**Supplied passage**
⟨

South Heart resident plans to petition city council lift ban on Doberman Pinschers
SOUTH HEART--When Troy Edin bought his puppy around 14 months ago, he had no idea that there was a possibility the dog could one day be taken away from him simply because he's a Doberman Pinscher.
SOUTH HEART-When Troy Edin bought his puppy around 14 months ago, he had no idea that there was a possibility the dog could one day be taken away from him simply because he's a Doberman Pinscher.
Now, Edin is trying to show the South Heart City Council that it's the owner, not the type of breed that determines whether or not a dog is vicious.
"We need to make it more on the owners and less on what type of dog people bring in because it's not working," Edin said.
South Heart has three dog breeds that are prohibited in city limits-Dobermans, Rottweilers and pitbulls. Chuck Andrus, a member of the South Heart City Council, said the three-breed ban has been in place for at least the past 12 years and added that it is in place to keep South Heart residents safe.

⟩

Element and text position data
⟨

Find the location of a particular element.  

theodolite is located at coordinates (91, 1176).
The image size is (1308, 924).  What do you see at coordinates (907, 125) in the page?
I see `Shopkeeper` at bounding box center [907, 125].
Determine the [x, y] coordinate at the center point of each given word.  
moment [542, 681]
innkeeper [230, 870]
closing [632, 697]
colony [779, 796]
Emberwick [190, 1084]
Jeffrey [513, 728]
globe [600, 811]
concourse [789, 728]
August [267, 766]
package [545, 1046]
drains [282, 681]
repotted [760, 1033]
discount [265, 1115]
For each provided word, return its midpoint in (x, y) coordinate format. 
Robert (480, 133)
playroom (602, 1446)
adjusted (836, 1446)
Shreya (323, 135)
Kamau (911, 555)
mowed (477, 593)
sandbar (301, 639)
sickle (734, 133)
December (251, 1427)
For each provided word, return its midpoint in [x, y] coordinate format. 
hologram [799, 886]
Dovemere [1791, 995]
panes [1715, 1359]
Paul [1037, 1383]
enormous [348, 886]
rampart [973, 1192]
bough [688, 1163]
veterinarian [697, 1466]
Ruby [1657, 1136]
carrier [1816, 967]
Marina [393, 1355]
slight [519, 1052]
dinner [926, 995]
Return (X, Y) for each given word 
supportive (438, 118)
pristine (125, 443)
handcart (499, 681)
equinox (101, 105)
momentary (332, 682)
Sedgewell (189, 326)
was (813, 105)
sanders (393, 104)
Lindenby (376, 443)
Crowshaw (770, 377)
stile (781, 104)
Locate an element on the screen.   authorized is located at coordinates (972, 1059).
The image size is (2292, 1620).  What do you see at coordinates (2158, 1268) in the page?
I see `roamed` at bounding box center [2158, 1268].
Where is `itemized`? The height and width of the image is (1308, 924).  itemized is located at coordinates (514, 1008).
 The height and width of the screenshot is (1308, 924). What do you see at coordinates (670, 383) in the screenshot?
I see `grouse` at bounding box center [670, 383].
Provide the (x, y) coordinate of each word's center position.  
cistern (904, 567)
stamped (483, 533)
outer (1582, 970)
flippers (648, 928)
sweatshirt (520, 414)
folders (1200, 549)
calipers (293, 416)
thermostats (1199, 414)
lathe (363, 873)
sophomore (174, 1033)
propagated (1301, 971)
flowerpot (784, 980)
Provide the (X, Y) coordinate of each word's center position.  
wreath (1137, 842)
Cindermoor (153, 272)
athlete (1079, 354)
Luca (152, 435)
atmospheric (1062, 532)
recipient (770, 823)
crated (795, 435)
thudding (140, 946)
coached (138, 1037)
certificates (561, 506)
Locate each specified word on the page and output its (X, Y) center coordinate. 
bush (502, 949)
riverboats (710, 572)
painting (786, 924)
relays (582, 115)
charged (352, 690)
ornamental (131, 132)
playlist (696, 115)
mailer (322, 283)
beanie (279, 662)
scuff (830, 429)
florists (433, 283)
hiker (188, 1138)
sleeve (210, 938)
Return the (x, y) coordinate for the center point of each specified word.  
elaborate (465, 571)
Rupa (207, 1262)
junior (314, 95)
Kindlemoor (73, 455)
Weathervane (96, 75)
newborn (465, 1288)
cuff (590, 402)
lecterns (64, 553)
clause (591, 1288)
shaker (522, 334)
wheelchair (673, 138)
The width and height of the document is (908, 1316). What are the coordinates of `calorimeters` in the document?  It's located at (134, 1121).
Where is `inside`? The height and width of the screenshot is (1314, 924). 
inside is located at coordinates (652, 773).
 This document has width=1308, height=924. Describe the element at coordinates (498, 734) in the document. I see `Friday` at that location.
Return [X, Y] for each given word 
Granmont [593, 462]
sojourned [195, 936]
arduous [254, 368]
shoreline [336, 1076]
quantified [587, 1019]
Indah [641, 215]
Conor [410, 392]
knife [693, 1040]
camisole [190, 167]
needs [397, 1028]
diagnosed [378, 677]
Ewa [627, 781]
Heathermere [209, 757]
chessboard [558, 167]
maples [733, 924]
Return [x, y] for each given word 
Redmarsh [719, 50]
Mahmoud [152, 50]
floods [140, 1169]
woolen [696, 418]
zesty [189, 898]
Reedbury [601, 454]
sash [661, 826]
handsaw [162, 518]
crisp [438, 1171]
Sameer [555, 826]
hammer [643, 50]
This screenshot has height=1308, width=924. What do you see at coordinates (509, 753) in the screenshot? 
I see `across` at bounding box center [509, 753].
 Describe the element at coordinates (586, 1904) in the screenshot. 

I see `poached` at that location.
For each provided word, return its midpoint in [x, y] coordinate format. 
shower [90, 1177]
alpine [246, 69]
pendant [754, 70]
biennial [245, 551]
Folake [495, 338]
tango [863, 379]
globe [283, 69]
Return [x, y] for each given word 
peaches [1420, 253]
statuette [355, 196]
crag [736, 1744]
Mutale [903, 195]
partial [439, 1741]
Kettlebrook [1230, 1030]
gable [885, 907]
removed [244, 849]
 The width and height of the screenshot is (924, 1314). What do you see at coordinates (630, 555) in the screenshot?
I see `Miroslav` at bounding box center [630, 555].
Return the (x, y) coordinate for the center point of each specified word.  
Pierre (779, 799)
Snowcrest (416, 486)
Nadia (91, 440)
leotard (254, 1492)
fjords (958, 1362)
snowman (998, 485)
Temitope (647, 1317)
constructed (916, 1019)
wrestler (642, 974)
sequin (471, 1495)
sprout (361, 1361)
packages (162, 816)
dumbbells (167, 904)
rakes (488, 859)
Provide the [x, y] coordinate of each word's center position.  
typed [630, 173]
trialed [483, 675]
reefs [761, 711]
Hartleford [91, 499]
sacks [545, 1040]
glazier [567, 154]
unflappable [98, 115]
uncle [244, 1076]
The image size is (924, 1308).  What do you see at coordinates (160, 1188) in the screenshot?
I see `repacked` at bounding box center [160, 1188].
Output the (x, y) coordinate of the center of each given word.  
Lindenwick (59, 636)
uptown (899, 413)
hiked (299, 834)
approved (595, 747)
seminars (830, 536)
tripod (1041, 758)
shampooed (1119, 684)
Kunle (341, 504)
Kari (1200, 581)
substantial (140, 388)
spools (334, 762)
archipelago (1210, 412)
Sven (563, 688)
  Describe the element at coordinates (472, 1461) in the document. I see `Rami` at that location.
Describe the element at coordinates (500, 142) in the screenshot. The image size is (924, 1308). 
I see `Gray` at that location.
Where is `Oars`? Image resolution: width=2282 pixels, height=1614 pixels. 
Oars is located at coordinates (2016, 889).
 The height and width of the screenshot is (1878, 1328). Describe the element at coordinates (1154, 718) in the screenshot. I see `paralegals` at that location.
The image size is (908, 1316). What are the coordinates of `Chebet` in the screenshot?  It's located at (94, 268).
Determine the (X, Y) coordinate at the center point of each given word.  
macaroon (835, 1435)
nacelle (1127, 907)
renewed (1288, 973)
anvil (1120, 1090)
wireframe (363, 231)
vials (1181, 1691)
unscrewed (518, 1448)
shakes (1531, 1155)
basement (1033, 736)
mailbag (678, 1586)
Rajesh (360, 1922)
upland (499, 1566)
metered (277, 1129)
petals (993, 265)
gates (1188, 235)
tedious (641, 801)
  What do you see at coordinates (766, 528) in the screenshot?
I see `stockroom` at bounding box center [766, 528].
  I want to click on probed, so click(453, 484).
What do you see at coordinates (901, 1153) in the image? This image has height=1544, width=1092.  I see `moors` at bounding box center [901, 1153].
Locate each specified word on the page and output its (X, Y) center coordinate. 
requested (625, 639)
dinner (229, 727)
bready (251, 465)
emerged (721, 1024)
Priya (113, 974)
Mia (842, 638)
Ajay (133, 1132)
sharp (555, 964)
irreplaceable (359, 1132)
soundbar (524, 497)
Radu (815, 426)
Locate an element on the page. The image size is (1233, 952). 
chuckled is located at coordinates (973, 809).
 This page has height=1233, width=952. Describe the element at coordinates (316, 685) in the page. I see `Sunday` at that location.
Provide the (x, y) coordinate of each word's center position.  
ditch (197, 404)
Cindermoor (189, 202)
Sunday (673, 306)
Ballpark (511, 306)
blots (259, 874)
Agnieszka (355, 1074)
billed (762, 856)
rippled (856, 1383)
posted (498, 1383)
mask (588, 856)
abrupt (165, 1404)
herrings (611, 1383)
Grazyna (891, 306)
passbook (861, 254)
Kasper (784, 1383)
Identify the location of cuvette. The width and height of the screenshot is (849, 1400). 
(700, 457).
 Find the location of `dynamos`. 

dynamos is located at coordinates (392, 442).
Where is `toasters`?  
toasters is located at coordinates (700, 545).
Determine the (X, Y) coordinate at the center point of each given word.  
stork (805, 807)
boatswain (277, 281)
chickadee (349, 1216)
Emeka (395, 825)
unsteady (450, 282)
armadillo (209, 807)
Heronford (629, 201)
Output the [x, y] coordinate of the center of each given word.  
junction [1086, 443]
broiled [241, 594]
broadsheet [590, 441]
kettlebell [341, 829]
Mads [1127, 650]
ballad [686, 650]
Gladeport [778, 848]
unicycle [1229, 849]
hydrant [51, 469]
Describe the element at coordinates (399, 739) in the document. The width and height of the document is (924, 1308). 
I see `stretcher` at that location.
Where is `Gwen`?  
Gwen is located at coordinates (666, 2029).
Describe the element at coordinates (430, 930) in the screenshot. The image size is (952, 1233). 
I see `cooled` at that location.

⟩

**Tasks and exercises**
A) According to the article on the Doberman ban, which three dog breeds are prohibited within South Heart city limits?
B) Edit the records starting at the line that contains "Agnieszka (355, 1074)" and ending at the end of the records. Replace "Describe" with "Explain" and leave everything else unchanged.

**The solutions**
A) Dobermans, Rottweilers and pitbulls.

B)
Agnieszka (355, 1074)
billed (762, 856)
rippled (856, 1383)
posted (498, 1383)
mask (588, 856)
abrupt (165, 1404)
herrings (611, 1383)
Grazyna (891, 306)
passbook (861, 254)
Kasper (784, 1383)
Identify the location of cuvette. The width and height of the screenshot is (849, 1400). 
(700, 457).
 Find the location of `dynamos`. 

dynamos is located at coordinates (392, 442).
Where is `toasters`?  
toasters is located at coordinates (700, 545).
Determine the (X, Y) coordinate at the center point of each given word.  
stork (805, 807)
boatswain (277, 281)
chickadee (349, 1216)
Emeka (395, 825)
unsteady (450, 282)
armadillo (209, 807)
Heronford (629, 201)
Output the [x, y] coordinate of the center of each given word.  
junction [1086, 443]
broiled [241, 594]
broadsheet [590, 441]
kettlebell [341, 829]
Mads [1127, 650]
ballad [686, 650]
Gladeport [778, 848]
unicycle [1229, 849]
hydrant [51, 469]
Explain the element at coordinates (399, 739) in the document. The width and height of the document is (924, 1308). 
I see `stretcher` at that location.
Where is `Gwen`?  
Gwen is located at coordinates (666, 2029).
Explain the element at coordinates (430, 930) in the screenshot. The image size is (952, 1233). 
I see `cooled` at that location.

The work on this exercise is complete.